» Exercise
Extract from the entries below, exactly as given, only the lines from the line containing "Image resolution: width=1280" to the line containing "Pin Francesca Lombardi's first post", both lines included.

Data for the task START

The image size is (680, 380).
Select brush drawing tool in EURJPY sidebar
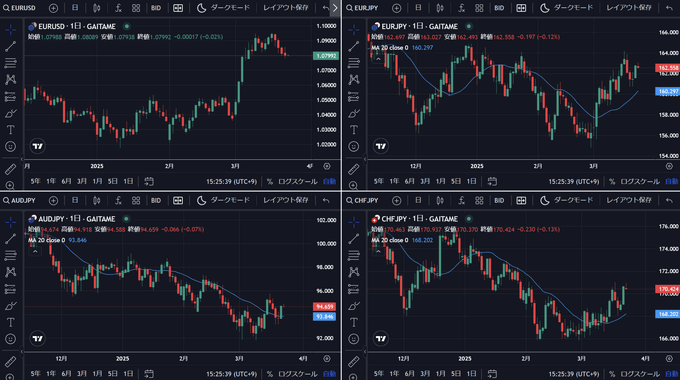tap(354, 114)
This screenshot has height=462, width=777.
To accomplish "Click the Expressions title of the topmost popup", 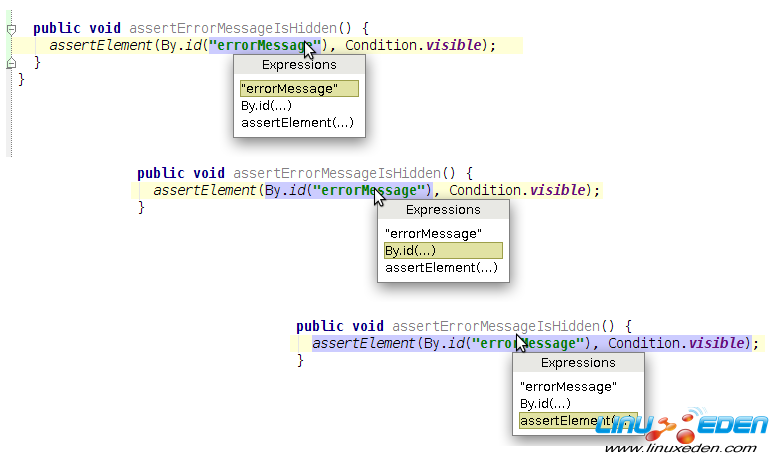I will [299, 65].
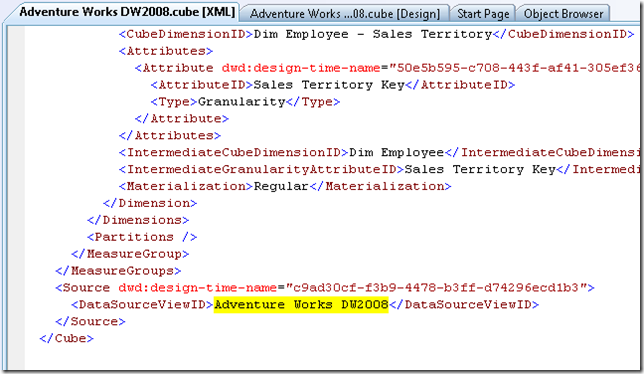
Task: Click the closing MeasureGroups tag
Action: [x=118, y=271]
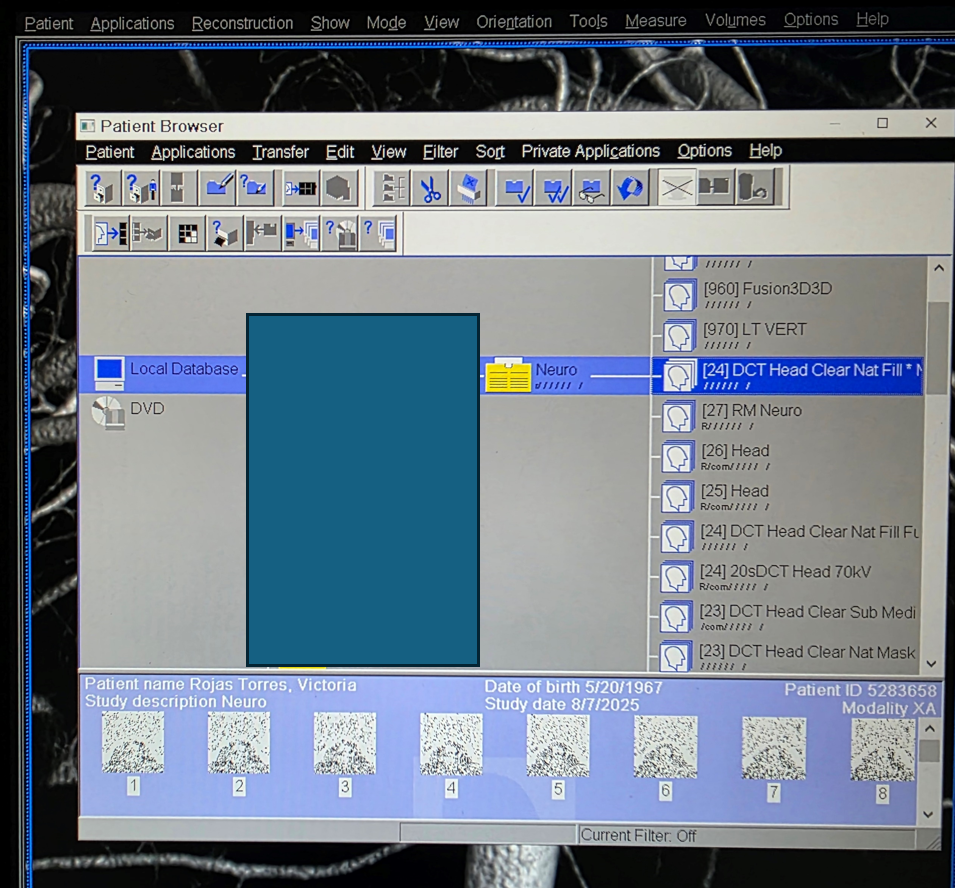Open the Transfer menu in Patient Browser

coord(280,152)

Data for the task END
Data for the task START

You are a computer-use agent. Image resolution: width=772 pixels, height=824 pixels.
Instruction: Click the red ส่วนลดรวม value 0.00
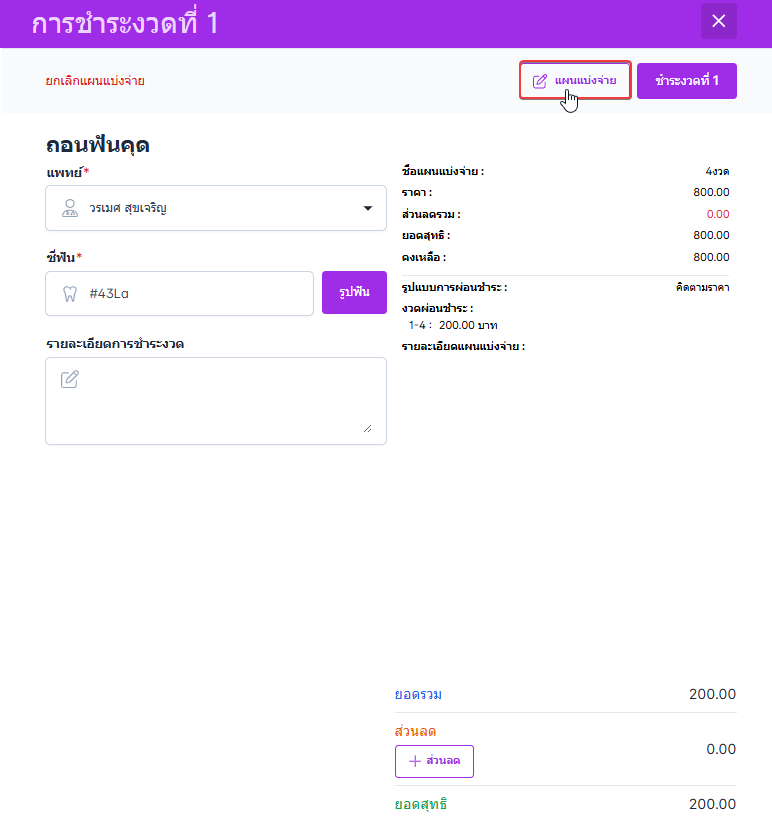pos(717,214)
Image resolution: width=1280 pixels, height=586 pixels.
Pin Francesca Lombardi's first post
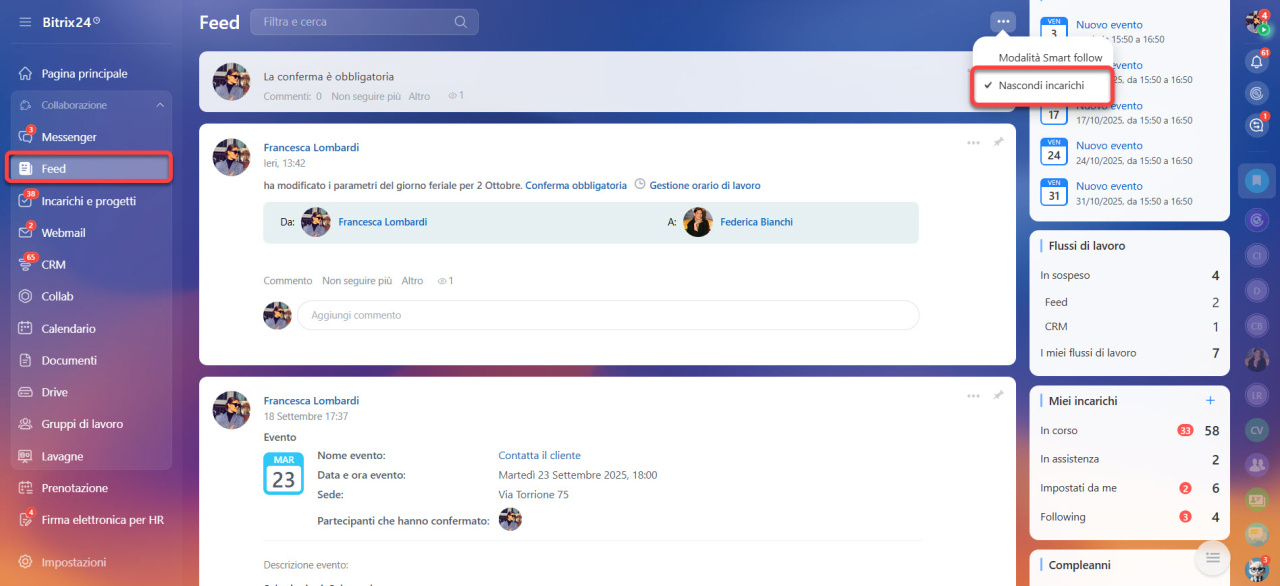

Data for the task END
Data for the task START

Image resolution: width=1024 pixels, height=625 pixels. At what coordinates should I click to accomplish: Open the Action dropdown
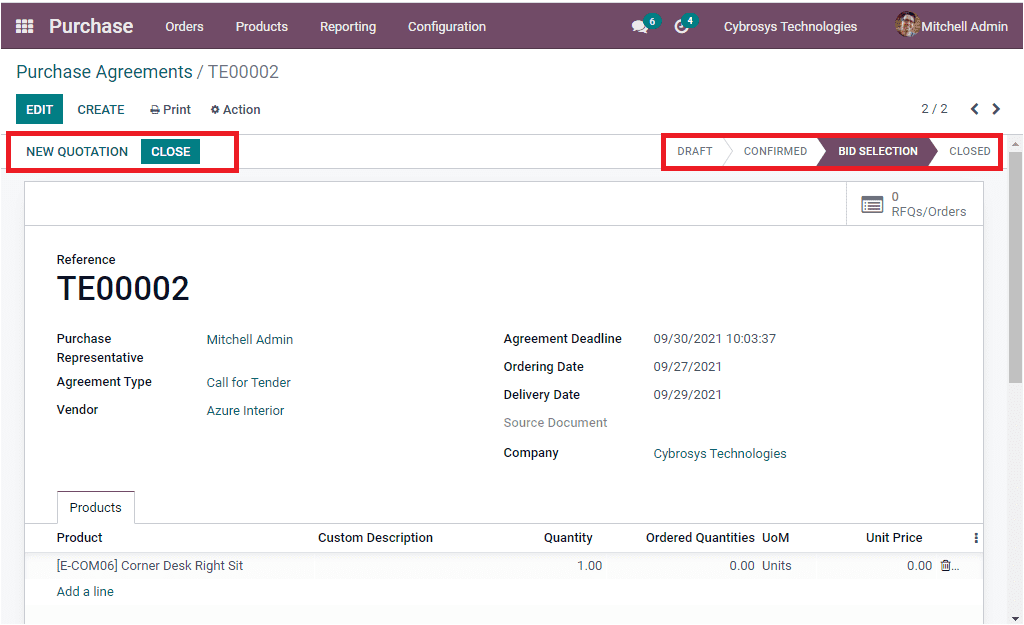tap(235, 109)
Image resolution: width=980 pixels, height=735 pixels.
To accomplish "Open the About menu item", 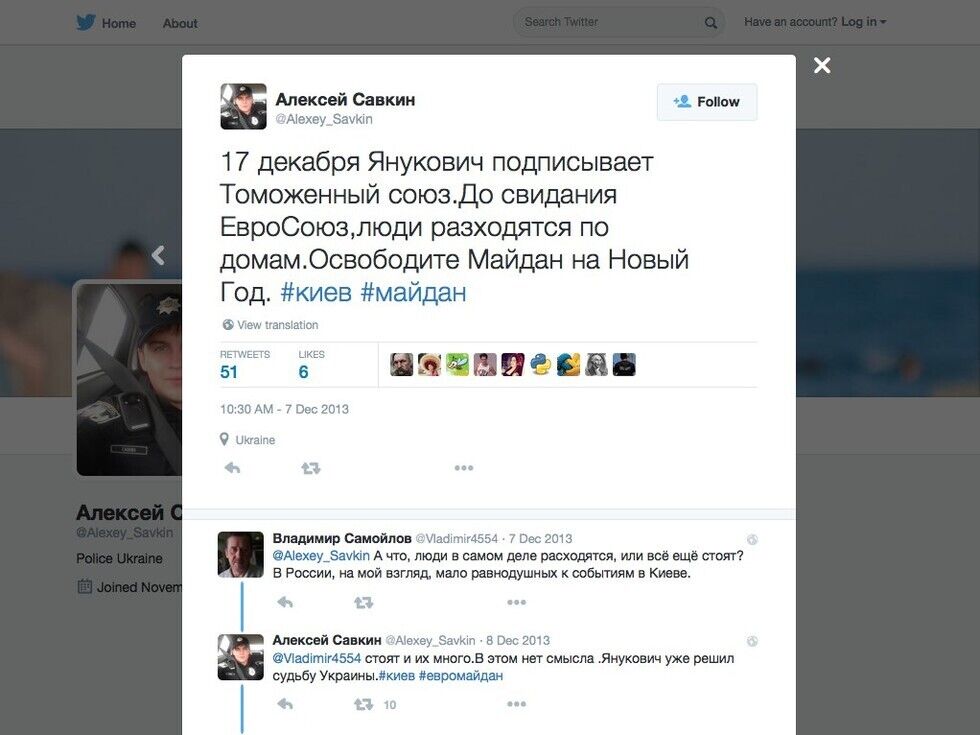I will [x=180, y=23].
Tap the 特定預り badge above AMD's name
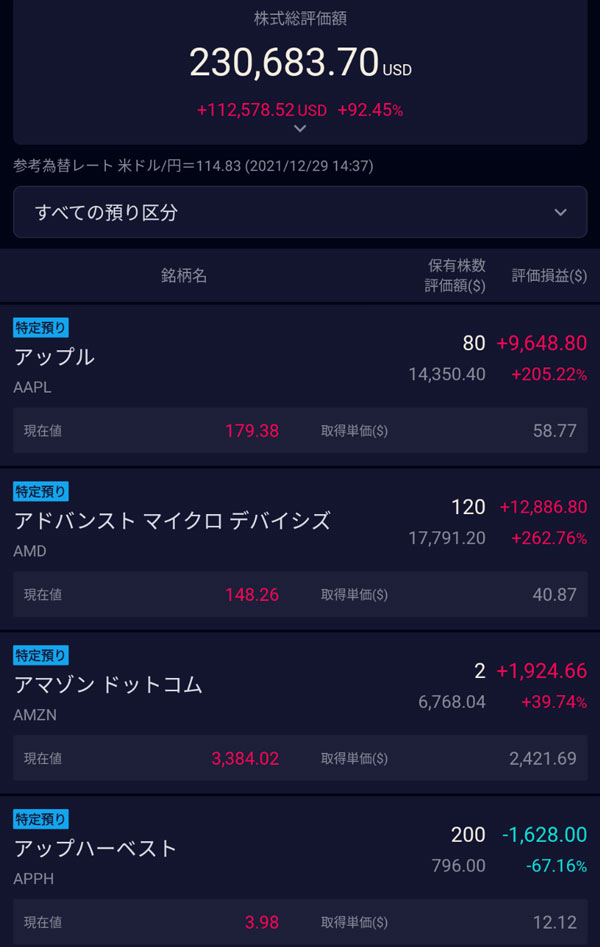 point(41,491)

Data for the task END

» Solution for this task
Image resolution: width=1280 pixels, height=586 pixels.
Pin Francesca Lombardi's first post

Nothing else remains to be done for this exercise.